Dan Kim

How I do photo backups in 2021

If you’re anything like me, you prefer to have complete control over your photo library files. But backing up those files on a rolling, ongoing basis has long been a pretty disjointed and painful process. How do you get photos and videos off your phone on a regular basis, keep local copies, and upload them to the cloud without using a proprietary app or service?

Every combination of software I’ve tried in the past hasn’t quite worked as smoothly as I’d hoped. But — famous last words — I may have landed on a decent solution!

For those of you who firmly believe that iCloud Photos, Google Photos, Google Drive, or Dropbox meets your backup needs, then this post is not for you (and that’s OK).

But for some folks there are many good reasons that those services might not be a good fit — you don’t want to pay the tech giants even more money, you don’t trust them with your most treasured data, you have privacy concerns, they don’t offer enough storage, you don’t want to be at the whim of their pricing changes, you have concerns about the longevity of the company or service, you don’t want to lock into a specific app/platform, there’s no good way to restore your data, or any number of other reasons.

So after much experimentation and research I rolled this simple solution.

It’s cross platform (Android, iOS, Mac, Windows), doesn’t require a ton of additional expensive hardware or software (though you do need enough local storage capacity to hold your files), its monthly service fees are as cheap or cheaper than the major services (and doesn’t feed the tech giants), and doesn’t require me to do anything with the command line (I get enough of that during work hours).

Required hardware

A “server” — any computer running MacOS or Windows.
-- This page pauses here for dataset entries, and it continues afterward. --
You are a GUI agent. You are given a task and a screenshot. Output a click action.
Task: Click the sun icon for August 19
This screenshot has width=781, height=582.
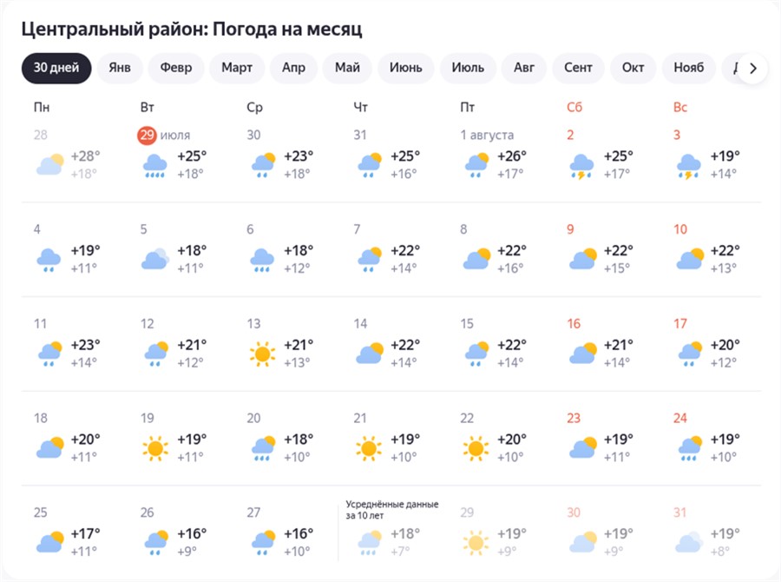coord(155,448)
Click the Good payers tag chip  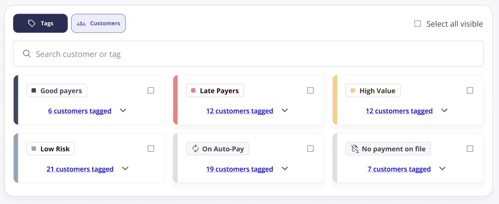click(57, 91)
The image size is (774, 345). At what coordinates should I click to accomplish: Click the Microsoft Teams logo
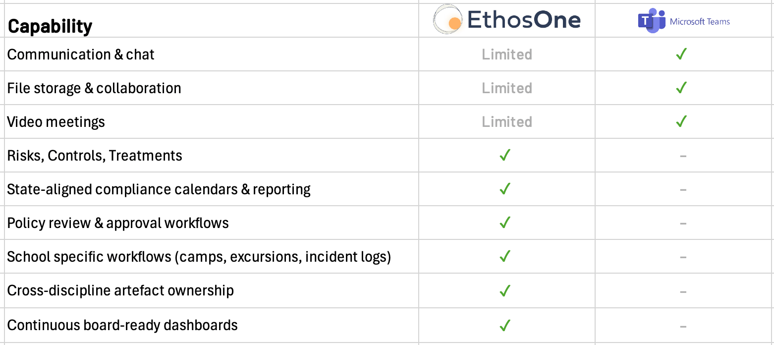tap(684, 21)
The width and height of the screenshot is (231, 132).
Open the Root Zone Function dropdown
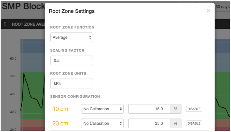pyautogui.click(x=72, y=37)
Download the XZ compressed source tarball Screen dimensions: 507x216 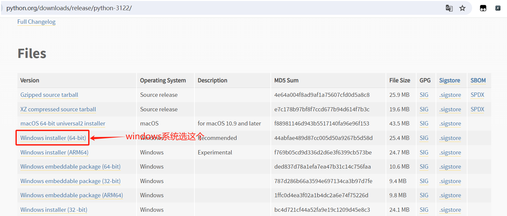58,109
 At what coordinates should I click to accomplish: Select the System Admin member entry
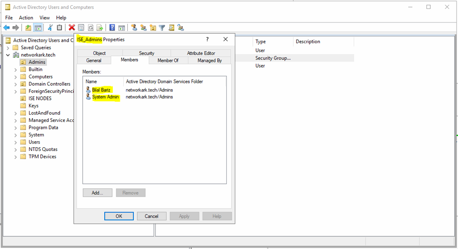coord(105,97)
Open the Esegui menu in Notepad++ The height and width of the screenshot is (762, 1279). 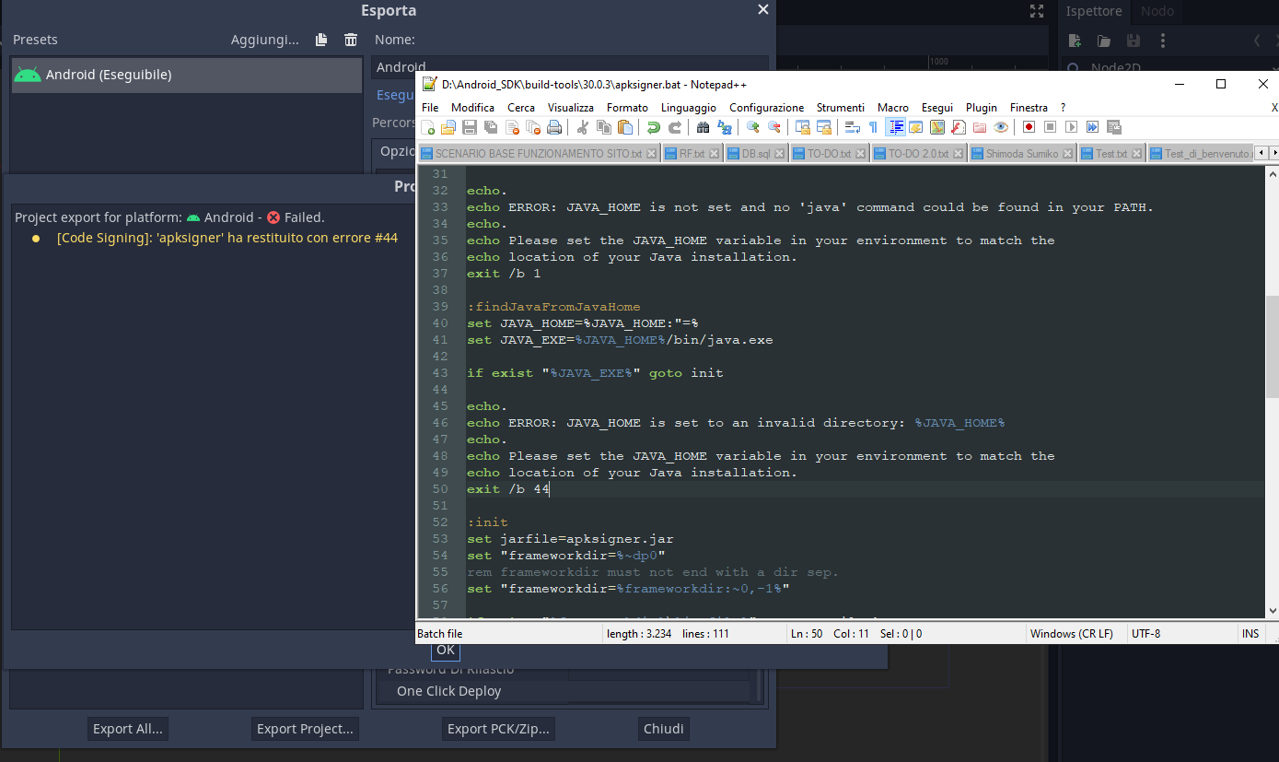[x=936, y=107]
Very little horsepower required.

Required software

  • The PhotoSync server (free)
  • The PhotoSync Android or iOS client ($6.50 a year)
  • Cloud backup software of your choice for your server — I use Arq and can recommend it, but there are many choices out there.

Optional hardware

A boatload of storage connected to your server since you will be keeping a local copy of all your files.

Setup

I’m not going to run through the whole process step by step and rob you of that fun. But the basic gist is:

  • Install everything.
  • Pick a disk location on your server (or external drive) and point the PhotoSync server app to that directory
  • Setup your PhotoSync Android or iOS client with a connection to your server. It should auto detect the server or you can directly hook to an IP.
  • Setup an automatic job on your PhotoSync Android or iOS client to sync on whatever schedule you want. I have mine setup to transfer each night while I’m asleep, then delete those files from my phone. Setup a schedule on your cloud backup software to back up those local photo/video files.

That’s it! Those are just the broad strokes, but there’s really not much more to it, and it’s all point and click.

In the end your phone will automatically unload/sync your photos and videos on a predefined schedule, you’ll have a complete local copy of every photo and video file, they will be completely free from lock in to Apple or Google etc., and everything will be automatically backed up to the cloud.